##### Information shown #####

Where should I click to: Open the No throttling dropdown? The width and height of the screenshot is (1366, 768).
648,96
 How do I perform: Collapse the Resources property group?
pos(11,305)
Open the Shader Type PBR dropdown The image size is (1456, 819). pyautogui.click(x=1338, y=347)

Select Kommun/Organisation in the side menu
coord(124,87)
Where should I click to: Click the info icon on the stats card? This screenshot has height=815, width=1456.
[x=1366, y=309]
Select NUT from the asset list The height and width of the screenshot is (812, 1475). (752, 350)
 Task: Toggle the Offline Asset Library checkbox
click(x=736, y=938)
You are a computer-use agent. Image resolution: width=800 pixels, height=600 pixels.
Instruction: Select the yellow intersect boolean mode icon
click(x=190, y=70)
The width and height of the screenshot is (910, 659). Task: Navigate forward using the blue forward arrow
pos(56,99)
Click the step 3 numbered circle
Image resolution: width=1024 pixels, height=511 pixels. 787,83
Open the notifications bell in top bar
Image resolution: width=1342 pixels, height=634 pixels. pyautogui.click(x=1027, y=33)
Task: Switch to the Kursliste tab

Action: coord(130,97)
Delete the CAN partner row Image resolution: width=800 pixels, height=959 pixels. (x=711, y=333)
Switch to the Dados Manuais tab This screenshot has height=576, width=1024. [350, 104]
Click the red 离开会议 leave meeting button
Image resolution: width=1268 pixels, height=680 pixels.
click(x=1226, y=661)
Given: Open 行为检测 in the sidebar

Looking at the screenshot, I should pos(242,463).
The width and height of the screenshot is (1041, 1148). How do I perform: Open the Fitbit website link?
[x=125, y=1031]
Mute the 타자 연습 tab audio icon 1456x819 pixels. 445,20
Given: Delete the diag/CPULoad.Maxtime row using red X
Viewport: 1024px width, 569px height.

#####

## Problem statement
Give the lines as a JSON list of strings, one string per line and no blank lines, starting at the line that contains "Switch to the Dados" and ending after the line that contains "Looking at the".

## Result of the task
[
  "Switch to the Dados Manuais tab This screenshot has height=576, width=1024. [350, 104]",
  "Click the red 离开会议 leave meeting button",
  "Image resolution: width=1268 pixels, height=680 pixels.",
  "click(x=1226, y=661)",
  "Given: Open 行为检测 in the sidebar",
  "Looking at the screenshot, I should pos(242,463)."
]